House Armed Services Chairman Buck McKeon lost no time in introducing legislation in response to the President’s Executive Order yesterday. Here is a quick and dirty analysis.

A word of disclosure is in order: I was asked for last week, and gave, my thoughts on the ideas that make up this bill. The final version, which I have now seen and will post as soon as it becomes available, contains notable and important improvements over the ideas the committee staff was kicking around last week, and I’m encouraged on that basis. That said, the bill remains a mixed bag. Some of its provisions are constructive. Some of the provisions, by contrast, are far from constructive; indeed, they range from petty and unnecessary to quite dangerous. Right now, the bad still outweighs the good. My hope is that this is an opening position on McKeon’s part, one that in dialogue with the administration can move in a positive direction.

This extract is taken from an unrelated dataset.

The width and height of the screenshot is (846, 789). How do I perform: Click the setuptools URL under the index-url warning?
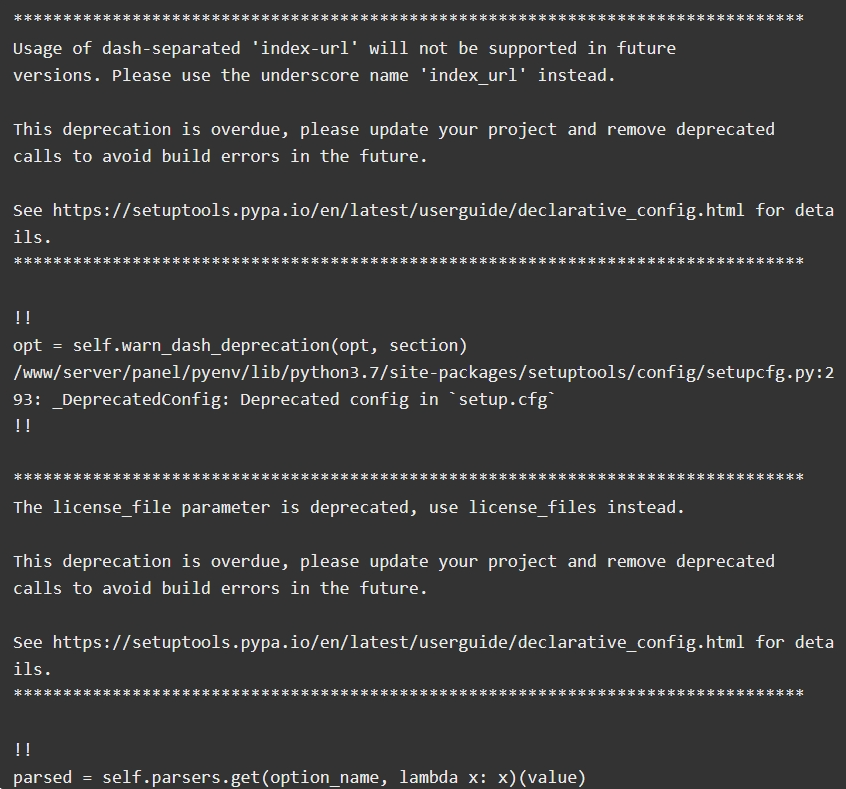click(398, 210)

In this post, I will lay out the good, the bad, and the ugly here—and then try to sketch where one might hope to find common ground between Congress and the administration.

Let’s start with the positive.

The principle contribution of this bill, in my view, is Section 7, which would both reaffirm the AUMF premise that America is at war and would affirm for the first time in clear language that the power to fight the enemy includes the power to detain the enemy. The basic idea here is a sound one, in my view. As the conflict has evolved, the specific authorization in the original AUMF has come under considerable stress, and that stress can be expected to increase as time goes on and the conflict evolves further. McKeon’s bill would shift the focus from an authorization to fight those responsible for September 11 to an authorization to fight “al-Qaeda, the Taliban, and associated forces” and would authorize both force and detention for those who “are part of, or are substantially supporting” those forces. The bill also provides a mechanism by which the Executive is required to keep Congress up to date on what forces it considers “associated forces” covered by the authorization to use force. It effectively enshrines in law the Obama administration’s litigating position in habeas cases in law. While I am sure there are details to debate, this seems to me very positive and worthy of the adminsitration’s engagement.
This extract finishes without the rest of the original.